Thursday, September 17, 2009

Disaster Recovery: An Insight


Disaster Recovery is subset of a business continuity plan of an organisation ,where business users set thier Recovery Point Objective (RPO) and Recovery Time Objective(RPO) . In order to achieve the desired RPO and RTO an organisation would need the Six important components Compute,Networks,Storage, Softwares , people and a Disaster Recovery site to help achieve the RTO and RPO requirments. Let us look at what is RPO and RTO.
  • RPO : Recovery Point Objective is the point in time of the ability to roll back to the last know Point in Time copy .Ex: let us consider the Asynchronous replication of Database was done at 11.00 PM and 11.30 PM a disaster occured ,the 30 min of data is RPO for customer.Typically customers will have continuous replication to DR site to reduce the RPO and other ways are to restore from redo log and most recent archive log at the primary site aswell.In case of Synchronous replication the RPO is zero seconds as the primary host acknowledges the I/o after committing to the target site .
  • RTO : Recovery Time Objective the time taken to resume or restart the services at the DR site from the time of disaster occurred. Ex : Data centre wide fire caused at 8 AM of a particular business day and when you failover to the Disaster Recovery site and bringup servers ,applications and storage to perform operations at 10 AM same day .This translates into an RTO of 2 hours.
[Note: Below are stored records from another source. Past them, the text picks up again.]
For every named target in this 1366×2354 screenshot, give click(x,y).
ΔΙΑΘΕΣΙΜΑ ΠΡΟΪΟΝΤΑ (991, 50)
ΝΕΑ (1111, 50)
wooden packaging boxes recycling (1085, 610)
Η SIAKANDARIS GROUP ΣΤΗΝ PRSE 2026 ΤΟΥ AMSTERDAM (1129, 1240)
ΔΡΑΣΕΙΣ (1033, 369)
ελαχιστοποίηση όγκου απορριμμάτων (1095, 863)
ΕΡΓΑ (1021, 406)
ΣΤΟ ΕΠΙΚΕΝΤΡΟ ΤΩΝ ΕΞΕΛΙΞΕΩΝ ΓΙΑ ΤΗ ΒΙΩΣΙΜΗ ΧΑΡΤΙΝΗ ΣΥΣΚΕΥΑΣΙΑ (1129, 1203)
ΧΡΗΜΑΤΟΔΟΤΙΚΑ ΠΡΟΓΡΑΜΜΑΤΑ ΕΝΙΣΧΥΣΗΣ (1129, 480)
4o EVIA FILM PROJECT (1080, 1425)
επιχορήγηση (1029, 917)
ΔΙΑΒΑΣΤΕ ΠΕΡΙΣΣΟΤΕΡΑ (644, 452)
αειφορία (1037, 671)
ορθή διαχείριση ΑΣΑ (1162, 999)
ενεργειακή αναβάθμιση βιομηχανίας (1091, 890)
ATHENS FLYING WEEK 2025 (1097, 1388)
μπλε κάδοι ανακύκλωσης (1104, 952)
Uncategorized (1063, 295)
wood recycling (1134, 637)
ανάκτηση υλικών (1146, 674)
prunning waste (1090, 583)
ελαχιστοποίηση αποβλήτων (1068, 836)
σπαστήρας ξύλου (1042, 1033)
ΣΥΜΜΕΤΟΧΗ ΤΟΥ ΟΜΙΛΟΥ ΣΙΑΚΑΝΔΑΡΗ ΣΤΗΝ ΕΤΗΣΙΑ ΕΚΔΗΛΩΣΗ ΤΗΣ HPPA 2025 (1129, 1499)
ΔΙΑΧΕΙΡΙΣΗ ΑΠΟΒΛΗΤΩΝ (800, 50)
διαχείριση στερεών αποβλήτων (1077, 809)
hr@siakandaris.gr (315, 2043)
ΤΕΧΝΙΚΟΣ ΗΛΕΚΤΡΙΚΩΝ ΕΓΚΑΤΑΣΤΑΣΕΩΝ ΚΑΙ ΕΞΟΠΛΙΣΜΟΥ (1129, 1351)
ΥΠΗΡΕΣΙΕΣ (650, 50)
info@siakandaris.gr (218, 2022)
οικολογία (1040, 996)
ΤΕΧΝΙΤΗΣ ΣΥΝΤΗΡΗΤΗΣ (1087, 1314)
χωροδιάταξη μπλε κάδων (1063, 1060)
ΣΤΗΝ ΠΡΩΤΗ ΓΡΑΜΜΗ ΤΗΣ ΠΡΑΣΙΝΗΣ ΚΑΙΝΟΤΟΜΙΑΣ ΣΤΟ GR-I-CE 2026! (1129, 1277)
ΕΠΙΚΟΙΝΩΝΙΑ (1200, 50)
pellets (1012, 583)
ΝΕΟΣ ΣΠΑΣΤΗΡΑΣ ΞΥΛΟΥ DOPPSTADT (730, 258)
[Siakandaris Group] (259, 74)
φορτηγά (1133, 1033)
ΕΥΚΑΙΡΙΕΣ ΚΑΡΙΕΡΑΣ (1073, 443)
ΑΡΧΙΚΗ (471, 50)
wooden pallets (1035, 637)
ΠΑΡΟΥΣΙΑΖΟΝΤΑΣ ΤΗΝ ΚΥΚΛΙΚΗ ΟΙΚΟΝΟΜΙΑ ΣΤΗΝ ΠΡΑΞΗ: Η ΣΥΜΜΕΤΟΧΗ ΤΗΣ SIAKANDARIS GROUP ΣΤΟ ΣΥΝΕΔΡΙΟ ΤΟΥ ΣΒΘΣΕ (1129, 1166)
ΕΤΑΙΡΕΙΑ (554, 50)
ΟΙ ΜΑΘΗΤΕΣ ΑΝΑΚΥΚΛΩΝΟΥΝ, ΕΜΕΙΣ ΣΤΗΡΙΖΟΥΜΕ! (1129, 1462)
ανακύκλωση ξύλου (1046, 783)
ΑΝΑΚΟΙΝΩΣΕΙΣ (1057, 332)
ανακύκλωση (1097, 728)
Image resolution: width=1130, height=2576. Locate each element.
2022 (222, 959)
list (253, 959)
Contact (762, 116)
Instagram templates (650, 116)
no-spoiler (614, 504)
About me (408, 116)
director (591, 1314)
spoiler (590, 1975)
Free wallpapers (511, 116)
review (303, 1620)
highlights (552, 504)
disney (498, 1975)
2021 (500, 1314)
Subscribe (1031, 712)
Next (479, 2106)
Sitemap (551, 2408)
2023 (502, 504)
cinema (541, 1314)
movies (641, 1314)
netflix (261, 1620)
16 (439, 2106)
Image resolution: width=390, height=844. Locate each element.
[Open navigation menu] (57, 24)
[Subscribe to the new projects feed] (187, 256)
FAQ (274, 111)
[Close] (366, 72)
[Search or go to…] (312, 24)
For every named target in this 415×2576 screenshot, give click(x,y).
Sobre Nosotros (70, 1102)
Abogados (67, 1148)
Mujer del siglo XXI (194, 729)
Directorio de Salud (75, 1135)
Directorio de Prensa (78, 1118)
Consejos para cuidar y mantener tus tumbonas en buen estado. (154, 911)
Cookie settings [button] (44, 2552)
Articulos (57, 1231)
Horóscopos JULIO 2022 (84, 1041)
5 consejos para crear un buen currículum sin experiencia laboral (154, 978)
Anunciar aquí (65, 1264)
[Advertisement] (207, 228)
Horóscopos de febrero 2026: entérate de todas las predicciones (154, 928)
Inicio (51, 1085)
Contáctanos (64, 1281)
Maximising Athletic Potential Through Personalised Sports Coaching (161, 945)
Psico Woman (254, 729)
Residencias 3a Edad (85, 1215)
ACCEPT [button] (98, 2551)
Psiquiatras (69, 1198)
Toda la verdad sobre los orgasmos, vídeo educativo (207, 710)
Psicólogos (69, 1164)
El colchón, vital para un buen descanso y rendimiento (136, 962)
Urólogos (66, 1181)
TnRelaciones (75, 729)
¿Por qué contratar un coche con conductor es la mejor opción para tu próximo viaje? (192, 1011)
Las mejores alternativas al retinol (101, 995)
  • Let us get familiar with when do we declare a disaster.
  • Compute System crash
  • Application crash scenario
  • Hard Disk crash scenario
  • Network failure scenario
  • Data centre failure scenario
  • Natural disaster ( earthquake, fire, Tsunami etc )
  • Power outage scenario
Please Note : It is not suggested always move to DR site for operations say you have an RTO of 2 hrs SLA with customer ,say for ex OS crash can be countered rebuild OS in 1 hr and bring the server up you are anyways providing customer with his business up and running within the RTO requirments.It is ideal to fail over to DR site when you see that the Data center infrastructure will not come up or meet the RTO requirements as of the business ,only then it is ideal to commence operations from DR site.

Where should be the DR site ?
  • DR site should not be in the same geography or same city unless you are doing synchronous replication using dark fiber.Again this is a Near site for the business and not a true DR site.
  • DC and DR site power should be fed by different power grid and if possible it is fed from separate power plant also
  • DR site should be close enough for the recovery members to reach in event of disaster occurs.
  • DR site should be in Tier 1 cities preferably because the majority of principal vendors are in Tier 1 cities and can deliver 2 hrs onsite response and spare turnaround of 2 -4 hours.
  • DR site Should be in Tier 1 cities for the only reason for the IT infrastructure companies and service providers can give quick spare turnaround and manpower as well.
  • DR site should not be in tier II cities because if it is tier two cities typically the turnaround time on travel of engineer onsite, identifying failure parts and replacing them would consume lot of time and may not meet the RPO and RTO requirements.
  • DR site should not be typically in the same city and same building, until an unless you want to have Synchronous replication solution using dark fibre near line site . Because in event of disaster both sites will not be able to commence IT operation ex :no power fed by the city power grid distribution or earthquake across the region.
How to approach a DR site solution ?
  • Identify the applications and Databases which are required to be replicated to DR site
  • Classify each applications and databases in terms of RPO and RTO Requirements.
  • Each application and databases might have different level of importance or critical to customer.For ex : Core banking application for an Online banking facility even a downtime of 10 minutes might cause loss of millions of rupees because account holders annot transact money.Where as for the same customer if exchange is down for 1 hour,it will not impact same amount loss to the Bank i.e. it will not be same degree of business loss.
  • basis the above study you can choose to do a Storage based or Host based replication
Which replication method should One choose ?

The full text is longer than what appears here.